Dilia da magobo bulamagau mano amola sibi mano huluane Hina Godema ima: ne ilegema. Amo bulamagau mano da hawa: hamosu hame hamomu amola sibi ilia hinabo mae damuni fasima.
20 Ge moet ze met uw huisgezin jaarlijks voor het aanschijn van Jahweh, uw God, komen eten, op de plaats, die Jahweh zal uitverkiezen.
Be amo huluane dilia Hina Gode ba: ma: ne, Ema sia: ne gadomusa: sogebi afae ilegei amoga dilia moma.

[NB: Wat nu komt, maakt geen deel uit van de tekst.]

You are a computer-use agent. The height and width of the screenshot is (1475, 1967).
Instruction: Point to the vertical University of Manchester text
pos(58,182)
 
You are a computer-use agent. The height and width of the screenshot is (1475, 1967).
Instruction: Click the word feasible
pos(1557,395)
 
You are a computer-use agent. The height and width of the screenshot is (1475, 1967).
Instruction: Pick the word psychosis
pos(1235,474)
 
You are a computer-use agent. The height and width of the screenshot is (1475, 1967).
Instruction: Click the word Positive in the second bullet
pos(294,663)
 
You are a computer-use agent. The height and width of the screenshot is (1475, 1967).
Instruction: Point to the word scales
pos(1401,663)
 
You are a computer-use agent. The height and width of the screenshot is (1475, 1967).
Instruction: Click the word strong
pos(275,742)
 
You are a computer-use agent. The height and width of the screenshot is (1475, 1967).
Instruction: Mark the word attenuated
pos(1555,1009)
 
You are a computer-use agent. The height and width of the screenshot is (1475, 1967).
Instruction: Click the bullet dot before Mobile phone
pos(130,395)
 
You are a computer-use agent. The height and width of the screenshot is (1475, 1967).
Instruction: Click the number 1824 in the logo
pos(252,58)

21 Maar wanneer het iets scheelt, wanneer het lam is of blind, kortom een of ander lelijk gebrek heeft, dan moogt ge het niet aan Jahweh, uw God, offeren.
Be amo ohe amo ganodini wadela: i o bahoi o emo gasuga: igi o si dofoi ba: sea, amo da Hina Godema gobele salasu hamoma: ne mae ilegema.
22 Dan kunt ge er binnen uw poorten van eten, de onreine zowel als de reine, zoals van gazel en van hert.
Dilia da amo wadela: i ohe amo dilia moilaiga moma. Dilia da ledo gala o ledo hamedei, mae dawa: ma. Dilia dia o eno ohe naha, amo defele, dilia da amo bulamagau o sibi dilia diasuga udigili moma.
23 Het bloed moogt ge echter niet nuttigen, maar ge moet het als water op de aarde uitstorten.
Be ilia maga: me mae moma. Be amo hano agoane udigili osoboga sogadigima.